Trotz klarer gesetzlicher Vorgaben gelingt es Jugendlichen weiterhin, Alkohol, Tabakwaren oder E-Zigaretten zu kaufen. Die aktuellen Jugendschutz Testkäufe 2025 aus Deutschland und Österreich zeigen: Der Schutz junger Menschen wird in vielen Läden nicht konsequent umgesetzt.

Göttingen: Testkäufe decken Schwächen auf

Im Landkreis Göttingen führte das Polizeikommissariat Duderstadt unter Aufsicht Jugendschutz Testkäufe 2025 durch. Mit verdeckten Käufer:innen – meist Schülerpraktikant:innen – wurde in 17 Geschäften versucht, Alkohol oder Tabak zu erwerben.

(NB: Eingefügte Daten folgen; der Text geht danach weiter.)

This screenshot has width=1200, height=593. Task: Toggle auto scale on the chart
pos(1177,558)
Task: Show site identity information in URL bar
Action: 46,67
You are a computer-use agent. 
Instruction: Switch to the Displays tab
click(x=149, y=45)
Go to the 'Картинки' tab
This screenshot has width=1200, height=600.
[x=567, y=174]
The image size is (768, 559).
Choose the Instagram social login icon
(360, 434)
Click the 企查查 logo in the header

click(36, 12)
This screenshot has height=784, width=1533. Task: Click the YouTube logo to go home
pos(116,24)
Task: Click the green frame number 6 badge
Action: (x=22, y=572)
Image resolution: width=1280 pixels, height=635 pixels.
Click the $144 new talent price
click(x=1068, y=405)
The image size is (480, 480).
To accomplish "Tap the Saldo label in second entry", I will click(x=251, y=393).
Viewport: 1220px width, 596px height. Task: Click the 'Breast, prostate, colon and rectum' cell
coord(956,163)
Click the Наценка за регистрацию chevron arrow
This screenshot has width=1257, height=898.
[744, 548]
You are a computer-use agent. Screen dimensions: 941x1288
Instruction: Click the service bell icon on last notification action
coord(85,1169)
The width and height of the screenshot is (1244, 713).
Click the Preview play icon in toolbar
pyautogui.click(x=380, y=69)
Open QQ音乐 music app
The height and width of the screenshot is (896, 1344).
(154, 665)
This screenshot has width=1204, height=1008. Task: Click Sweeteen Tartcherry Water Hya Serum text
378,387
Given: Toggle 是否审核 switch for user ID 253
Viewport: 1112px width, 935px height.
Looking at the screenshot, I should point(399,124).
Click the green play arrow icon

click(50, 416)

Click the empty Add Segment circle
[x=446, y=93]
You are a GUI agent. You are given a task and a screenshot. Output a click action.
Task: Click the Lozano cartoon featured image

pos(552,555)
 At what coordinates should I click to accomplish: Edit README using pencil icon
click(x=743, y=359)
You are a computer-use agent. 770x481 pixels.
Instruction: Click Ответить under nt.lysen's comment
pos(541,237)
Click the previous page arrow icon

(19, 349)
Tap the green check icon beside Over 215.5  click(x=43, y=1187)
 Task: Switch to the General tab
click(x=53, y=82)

👉 Ergebnis: In 6 von 17 Läden wurden Suchtmittel rechtswidrig verkauft.
➡️ Das entspricht rund 35 Prozent – zwar besser als im Oktober 2024 (damals: 11 von 15), aber immer noch kritisch.

„Jugendschutz muss Alltag werden – nicht Ausnahme.“
– Polizeisprecher/in Göttingen

Gesetzliche Lage zum Jugendschutz

Nach dem deutschen Jugendschutzgesetz gilt:

  • Alkohol (ab 16 Jahren) – Spirituosen nur ab 18
  • Tabakwaren & E-Zigaretten – nur ab 18 Jahren
  • Glücksspielangebote – streng reglementiert, meist ab 18

Verstöße werden mit Bußgeldern bis 5.000 € geahndet, im Extremfall droht Lizenzentzug.

Warum Jugendschutz Testkäufe 2025 entscheidend sind

Testkäufe sind nicht nur Kontrolle – sie erfüllen auch wichtige Präventions- und Aufklärungsziele:

  • Verstöße identifizieren
  • Personal für Alterskontrollen sensibilisieren
  • Öffentliche Debatte anstoßen
  • Zugang zu Suchtmitteln einschränken

„Ich war überrascht, wie einfach das ging. Niemand hat nach meinem Ausweis gefragt.“
– Testkäuferin, 16 Jahre

Frühzeitiger Kontakt mit Alkohol, Nikotin oder Glücksspiel erhöht nachweislich das Risiko für gesundheitliche Langzeitschäden und Abhängigkeit.¹

Wien: Testkäufer ab 2025 auch für Glücksspiel im Einsatz

Österreich geht einen Schritt weiter: Ab 2025 werden in Wien 16- bis 17-Jährige offiziell als Testkäufer:innen eingesetzt – nicht nur für Alkohol und Tabak, sondern auch für Glücksspielangebote.

Ziel: realitätsnähere Ergebnisse, denn Verkäufer:innen reagieren oft unterschiedlich auf jüngere und ältere Jugendliche.

„In einer digitalen Welt braucht es moderne Kontrollen und klare Regeln.“
– Christoph Wiederkehr, Vizebürgermeister Wien

Die Jugendschutz Testkäufe 2025 machen deutlich: Einzelaktionen wirken, aber flächendeckende Umsetzung fehlt.

🔒 Was jetzt wichtig ist:

  • Regelmäßige, unangekündigte Testkäufe
  • Schulungspflicht für Verkaufspersonal
  • Konsequente Sanktionen bei Verstößen
  • Öffentlichkeitsarbeit – auch über Social Media

Jugendschutz ist kein Formalismus, sondern ein zentraler Schutzmechanismus für die Gesundheit und Entwicklung junger Menschen.